▶ **EXERCISE OBJECTIVE**: Could you find each line of the data below that contains the word "agent" and copy those lines?
== SUPPLIED RECORDS
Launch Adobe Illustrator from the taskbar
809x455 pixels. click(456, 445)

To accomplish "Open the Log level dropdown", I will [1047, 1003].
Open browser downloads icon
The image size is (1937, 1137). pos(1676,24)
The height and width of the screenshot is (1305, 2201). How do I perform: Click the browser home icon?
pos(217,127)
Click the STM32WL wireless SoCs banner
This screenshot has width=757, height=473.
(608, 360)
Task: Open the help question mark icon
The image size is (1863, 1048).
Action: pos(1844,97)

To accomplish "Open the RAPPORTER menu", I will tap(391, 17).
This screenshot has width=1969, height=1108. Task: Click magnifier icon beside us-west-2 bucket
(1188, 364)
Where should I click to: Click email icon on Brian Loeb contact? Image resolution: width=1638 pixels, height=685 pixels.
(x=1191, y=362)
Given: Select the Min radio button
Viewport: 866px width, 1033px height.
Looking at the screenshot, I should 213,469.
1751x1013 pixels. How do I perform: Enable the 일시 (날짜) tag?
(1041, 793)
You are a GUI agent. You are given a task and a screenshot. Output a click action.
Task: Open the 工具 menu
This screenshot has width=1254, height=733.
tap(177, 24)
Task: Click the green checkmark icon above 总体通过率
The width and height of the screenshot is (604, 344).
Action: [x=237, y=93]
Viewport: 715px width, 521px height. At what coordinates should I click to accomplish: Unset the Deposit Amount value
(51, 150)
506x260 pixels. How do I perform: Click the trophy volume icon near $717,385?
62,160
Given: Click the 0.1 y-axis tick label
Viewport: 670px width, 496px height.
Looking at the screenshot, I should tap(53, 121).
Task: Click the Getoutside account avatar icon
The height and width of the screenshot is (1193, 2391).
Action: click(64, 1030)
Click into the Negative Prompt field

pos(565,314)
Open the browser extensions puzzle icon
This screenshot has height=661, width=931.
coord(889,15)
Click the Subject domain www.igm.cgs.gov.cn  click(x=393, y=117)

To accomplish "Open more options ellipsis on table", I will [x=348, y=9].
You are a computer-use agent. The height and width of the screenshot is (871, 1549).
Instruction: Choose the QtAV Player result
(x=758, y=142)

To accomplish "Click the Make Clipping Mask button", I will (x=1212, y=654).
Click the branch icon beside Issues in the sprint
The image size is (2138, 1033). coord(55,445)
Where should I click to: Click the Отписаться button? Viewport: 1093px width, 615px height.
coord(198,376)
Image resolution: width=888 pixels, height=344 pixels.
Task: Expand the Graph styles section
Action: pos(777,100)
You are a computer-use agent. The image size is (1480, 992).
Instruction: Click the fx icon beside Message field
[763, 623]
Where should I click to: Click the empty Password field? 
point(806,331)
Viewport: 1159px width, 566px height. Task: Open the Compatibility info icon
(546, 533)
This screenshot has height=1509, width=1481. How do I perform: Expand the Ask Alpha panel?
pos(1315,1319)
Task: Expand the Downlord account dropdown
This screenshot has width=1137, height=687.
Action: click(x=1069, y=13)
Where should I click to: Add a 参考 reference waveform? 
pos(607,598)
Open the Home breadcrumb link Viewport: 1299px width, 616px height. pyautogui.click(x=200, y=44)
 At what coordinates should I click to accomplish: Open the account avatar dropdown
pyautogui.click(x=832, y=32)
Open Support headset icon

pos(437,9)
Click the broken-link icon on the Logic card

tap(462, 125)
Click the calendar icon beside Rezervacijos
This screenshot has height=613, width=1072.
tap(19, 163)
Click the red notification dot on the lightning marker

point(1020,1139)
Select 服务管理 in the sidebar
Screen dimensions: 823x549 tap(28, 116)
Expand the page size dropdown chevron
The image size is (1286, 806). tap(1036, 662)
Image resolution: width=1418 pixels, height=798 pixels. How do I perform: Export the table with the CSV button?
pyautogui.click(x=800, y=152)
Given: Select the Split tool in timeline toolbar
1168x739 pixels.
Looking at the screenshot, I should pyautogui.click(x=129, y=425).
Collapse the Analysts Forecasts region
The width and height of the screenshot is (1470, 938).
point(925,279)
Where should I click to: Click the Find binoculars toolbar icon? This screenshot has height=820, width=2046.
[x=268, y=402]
====
▶ **SOLVED EXERCISE**:
You are a GUI agent. You are given a task and a screenshot. Output a click action.
You are a computer-use agent. The height and width of the screenshot is (871, 1549).
You are a computer-use agent. The image size is (1480, 992).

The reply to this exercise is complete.